Wherever the word "will" turns up in a line of the entries, copy that line.

BEGIN ENTRIES SUPPLIED

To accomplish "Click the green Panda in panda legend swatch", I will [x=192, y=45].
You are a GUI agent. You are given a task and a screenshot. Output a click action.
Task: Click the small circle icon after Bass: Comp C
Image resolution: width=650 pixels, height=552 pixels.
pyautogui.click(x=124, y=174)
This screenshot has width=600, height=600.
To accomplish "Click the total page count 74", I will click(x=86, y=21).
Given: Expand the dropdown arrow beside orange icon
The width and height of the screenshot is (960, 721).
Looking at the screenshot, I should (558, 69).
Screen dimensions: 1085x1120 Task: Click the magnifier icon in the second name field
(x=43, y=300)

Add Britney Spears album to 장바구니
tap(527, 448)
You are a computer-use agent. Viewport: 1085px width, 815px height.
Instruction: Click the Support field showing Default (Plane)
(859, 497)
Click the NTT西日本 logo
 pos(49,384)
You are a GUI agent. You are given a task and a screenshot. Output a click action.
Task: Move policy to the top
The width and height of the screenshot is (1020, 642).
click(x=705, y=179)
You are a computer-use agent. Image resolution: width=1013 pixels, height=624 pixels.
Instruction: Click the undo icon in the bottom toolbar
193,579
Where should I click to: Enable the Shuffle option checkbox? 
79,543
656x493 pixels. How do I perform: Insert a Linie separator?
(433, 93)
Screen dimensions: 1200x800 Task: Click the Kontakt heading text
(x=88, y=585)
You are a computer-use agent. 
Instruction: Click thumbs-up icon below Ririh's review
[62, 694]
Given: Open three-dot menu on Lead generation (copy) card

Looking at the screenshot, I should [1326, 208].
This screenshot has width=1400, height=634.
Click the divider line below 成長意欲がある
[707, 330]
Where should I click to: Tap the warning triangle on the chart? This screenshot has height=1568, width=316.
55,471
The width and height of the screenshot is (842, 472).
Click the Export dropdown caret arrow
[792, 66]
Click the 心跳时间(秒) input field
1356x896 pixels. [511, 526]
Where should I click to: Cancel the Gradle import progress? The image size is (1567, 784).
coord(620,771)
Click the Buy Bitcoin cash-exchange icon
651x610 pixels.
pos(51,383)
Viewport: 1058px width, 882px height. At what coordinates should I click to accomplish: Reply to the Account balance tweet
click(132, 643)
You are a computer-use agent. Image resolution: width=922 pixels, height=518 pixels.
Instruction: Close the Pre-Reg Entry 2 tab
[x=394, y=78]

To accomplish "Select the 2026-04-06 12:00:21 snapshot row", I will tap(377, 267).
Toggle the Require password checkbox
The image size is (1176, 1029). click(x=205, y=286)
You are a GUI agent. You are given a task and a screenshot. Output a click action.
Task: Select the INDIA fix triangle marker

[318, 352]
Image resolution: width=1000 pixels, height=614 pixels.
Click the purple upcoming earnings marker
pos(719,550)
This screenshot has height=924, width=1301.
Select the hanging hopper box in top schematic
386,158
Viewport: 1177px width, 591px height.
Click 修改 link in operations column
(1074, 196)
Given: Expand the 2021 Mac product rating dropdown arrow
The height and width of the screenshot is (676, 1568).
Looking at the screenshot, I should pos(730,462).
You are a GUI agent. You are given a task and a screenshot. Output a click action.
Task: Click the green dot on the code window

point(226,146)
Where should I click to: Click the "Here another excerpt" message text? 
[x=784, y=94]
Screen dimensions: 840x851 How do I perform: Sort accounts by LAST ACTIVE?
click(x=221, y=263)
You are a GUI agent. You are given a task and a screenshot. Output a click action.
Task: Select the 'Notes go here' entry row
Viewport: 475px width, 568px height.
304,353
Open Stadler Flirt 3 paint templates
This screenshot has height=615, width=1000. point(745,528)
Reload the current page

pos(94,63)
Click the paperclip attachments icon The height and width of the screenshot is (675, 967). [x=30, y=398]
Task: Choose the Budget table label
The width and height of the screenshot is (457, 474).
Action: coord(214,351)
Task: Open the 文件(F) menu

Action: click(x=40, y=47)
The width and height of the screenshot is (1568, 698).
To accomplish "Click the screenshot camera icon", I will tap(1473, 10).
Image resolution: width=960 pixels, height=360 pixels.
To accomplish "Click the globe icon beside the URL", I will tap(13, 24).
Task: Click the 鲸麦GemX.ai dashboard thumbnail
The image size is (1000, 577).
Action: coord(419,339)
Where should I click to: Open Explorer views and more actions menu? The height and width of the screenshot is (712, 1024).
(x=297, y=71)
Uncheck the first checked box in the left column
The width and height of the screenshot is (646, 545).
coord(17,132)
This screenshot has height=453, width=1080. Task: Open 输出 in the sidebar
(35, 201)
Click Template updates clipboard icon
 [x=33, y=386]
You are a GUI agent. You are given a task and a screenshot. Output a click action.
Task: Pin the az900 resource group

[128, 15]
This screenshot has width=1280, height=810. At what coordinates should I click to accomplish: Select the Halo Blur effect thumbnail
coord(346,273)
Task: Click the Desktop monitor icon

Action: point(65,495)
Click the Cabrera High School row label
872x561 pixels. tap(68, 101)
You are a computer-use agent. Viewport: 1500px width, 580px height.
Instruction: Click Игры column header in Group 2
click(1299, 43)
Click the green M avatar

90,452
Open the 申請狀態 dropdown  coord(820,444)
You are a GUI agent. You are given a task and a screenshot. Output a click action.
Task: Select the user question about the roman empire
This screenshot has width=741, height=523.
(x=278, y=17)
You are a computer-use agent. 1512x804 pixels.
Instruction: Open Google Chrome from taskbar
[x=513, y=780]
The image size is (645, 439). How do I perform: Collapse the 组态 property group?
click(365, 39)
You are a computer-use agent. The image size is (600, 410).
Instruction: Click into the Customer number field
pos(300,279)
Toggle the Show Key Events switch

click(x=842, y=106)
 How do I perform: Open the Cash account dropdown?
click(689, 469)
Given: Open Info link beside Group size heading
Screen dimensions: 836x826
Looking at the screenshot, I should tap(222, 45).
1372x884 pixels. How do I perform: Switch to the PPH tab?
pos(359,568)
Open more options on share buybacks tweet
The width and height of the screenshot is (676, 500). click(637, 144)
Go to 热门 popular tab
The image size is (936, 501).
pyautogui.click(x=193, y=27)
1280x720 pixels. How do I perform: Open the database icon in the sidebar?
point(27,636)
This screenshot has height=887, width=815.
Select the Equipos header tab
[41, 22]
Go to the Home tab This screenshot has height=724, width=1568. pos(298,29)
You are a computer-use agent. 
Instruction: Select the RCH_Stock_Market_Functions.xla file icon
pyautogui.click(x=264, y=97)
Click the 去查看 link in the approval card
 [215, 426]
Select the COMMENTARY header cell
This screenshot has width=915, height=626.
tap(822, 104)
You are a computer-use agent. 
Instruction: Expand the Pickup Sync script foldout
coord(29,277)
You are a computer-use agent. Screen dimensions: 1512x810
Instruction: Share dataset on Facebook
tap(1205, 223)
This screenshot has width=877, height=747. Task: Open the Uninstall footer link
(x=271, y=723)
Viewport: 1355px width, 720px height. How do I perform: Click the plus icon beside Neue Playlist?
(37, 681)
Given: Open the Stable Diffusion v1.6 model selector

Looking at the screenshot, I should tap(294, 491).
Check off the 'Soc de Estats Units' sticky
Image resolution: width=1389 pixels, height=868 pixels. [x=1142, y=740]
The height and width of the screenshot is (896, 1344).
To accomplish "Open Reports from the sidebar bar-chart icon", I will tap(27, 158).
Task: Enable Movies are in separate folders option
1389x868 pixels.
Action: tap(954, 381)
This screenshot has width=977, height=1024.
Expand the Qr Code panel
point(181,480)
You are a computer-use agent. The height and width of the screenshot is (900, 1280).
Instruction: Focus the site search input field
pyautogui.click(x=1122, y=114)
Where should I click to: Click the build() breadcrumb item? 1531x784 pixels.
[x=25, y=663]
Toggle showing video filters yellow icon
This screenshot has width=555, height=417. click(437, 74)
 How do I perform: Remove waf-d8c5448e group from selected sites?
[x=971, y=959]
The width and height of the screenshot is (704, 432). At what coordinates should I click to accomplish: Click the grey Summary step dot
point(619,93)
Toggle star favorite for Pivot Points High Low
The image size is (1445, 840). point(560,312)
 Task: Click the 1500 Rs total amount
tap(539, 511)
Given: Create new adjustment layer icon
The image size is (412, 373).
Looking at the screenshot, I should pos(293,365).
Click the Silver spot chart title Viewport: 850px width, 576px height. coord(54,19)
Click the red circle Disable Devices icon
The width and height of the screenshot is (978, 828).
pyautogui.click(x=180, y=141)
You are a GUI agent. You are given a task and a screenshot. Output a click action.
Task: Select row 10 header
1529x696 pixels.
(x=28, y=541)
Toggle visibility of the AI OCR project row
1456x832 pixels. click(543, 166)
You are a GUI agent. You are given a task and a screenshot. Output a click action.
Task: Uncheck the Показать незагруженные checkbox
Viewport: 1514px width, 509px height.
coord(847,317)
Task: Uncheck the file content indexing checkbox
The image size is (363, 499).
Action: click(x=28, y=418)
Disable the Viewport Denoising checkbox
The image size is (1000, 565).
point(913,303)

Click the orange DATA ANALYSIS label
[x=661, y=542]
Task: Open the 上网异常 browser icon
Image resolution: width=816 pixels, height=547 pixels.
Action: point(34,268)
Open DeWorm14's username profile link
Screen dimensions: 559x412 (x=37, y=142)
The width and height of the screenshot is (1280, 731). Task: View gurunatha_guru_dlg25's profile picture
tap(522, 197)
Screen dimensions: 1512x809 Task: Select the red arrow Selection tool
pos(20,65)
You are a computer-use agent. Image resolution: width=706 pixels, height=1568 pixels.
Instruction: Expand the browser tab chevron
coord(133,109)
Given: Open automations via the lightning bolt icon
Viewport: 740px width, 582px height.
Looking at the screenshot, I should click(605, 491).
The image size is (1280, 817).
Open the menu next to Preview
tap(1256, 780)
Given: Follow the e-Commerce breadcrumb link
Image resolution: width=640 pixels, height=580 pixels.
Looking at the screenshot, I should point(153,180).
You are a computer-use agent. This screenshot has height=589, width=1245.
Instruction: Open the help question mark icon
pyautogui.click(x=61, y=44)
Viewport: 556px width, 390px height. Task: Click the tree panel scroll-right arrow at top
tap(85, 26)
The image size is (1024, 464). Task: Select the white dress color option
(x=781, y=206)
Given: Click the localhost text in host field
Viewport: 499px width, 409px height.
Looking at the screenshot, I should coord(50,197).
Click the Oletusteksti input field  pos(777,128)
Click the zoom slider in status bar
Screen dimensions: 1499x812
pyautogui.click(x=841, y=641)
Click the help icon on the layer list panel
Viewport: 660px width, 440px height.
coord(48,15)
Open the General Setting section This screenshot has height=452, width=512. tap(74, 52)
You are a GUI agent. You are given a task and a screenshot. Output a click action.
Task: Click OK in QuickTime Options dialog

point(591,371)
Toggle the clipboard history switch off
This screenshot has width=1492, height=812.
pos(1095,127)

END ENTRIES SUPPLIED

» ANSWER FOR THIS EXERCISE:
To accomplish "Click the green Panda in panda legend swatch", I will [x=192, y=45].
To accomplish "Click the total page count 74", I will click(x=86, y=21).
To accomplish "Select the 2026-04-06 12:00:21 snapshot row", I will tap(377, 267).
To accomplish "Click the screenshot camera icon", I will tap(1473, 10).
To accomplish "Click the globe icon beside the URL", I will tap(13, 24).
To accomplish "Open Reports from the sidebar bar-chart icon", I will tap(27, 158).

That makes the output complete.